# [ASSIGNMENT]
Filter the records for lines holding the string "every".

# [DATA EXCERPTS]
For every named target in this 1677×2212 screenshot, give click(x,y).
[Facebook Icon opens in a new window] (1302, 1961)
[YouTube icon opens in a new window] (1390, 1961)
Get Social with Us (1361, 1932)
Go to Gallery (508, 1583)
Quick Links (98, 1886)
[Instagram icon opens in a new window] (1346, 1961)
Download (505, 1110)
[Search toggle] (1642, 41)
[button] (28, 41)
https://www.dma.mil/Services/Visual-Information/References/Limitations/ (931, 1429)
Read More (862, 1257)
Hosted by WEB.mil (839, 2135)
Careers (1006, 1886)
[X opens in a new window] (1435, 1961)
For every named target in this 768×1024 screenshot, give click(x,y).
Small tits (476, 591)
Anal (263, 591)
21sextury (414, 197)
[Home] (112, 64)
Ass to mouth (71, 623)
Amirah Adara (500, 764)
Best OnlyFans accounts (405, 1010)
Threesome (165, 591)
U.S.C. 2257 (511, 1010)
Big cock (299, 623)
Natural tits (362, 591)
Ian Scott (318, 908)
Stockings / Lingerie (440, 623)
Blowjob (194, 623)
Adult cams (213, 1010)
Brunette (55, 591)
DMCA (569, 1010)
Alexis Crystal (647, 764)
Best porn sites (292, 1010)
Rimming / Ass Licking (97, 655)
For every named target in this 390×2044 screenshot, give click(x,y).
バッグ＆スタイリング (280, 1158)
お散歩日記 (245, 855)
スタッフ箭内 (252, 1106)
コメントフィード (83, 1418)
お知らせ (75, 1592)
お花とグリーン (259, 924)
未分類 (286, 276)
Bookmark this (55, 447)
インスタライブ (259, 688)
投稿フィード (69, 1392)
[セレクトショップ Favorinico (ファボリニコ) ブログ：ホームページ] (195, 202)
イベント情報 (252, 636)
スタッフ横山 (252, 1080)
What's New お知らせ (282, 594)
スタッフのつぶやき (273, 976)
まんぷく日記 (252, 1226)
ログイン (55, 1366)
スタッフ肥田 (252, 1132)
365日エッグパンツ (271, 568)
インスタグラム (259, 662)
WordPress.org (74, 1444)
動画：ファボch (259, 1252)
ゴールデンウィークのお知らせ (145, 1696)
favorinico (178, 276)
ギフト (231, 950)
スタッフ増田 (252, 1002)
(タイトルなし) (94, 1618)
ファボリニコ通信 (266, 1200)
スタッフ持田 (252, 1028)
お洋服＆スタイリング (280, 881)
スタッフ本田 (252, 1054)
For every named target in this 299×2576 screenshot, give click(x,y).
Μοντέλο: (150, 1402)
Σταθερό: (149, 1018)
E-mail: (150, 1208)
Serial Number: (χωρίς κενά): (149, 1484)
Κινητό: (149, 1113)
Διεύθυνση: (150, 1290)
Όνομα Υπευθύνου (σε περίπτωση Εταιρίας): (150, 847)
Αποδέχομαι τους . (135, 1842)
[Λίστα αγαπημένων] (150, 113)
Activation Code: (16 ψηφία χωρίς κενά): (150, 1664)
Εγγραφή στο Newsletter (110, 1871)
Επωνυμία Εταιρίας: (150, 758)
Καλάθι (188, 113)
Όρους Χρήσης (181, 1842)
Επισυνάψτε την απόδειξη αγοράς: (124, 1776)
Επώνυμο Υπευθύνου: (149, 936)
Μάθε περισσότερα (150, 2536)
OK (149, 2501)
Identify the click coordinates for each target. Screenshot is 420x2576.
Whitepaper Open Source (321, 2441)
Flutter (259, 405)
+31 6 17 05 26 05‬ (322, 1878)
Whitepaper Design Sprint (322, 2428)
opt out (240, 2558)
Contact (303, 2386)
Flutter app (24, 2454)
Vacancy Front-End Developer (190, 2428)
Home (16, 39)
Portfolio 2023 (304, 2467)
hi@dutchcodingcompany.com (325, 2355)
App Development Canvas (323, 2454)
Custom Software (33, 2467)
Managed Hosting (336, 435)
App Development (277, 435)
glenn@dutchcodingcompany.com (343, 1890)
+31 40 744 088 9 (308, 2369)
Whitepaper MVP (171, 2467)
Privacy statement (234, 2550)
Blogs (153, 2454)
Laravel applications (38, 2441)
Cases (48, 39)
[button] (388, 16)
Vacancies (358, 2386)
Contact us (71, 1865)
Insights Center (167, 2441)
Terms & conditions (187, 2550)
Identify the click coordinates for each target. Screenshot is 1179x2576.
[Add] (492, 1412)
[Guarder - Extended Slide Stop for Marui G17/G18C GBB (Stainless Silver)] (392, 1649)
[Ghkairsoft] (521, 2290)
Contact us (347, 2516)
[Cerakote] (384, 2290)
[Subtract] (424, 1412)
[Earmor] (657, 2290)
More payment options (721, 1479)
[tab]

# [RESPONSE TO THE EXERCISE]
For every named target in this 1677×2212 screenshot, give click(x,y).
For every named target in this 768×1024 screenshot, give click(x,y).
For every named target in this 390×2044 screenshot, give click(x,y).
For every named target in this 299×2576 screenshot, give click(x,y).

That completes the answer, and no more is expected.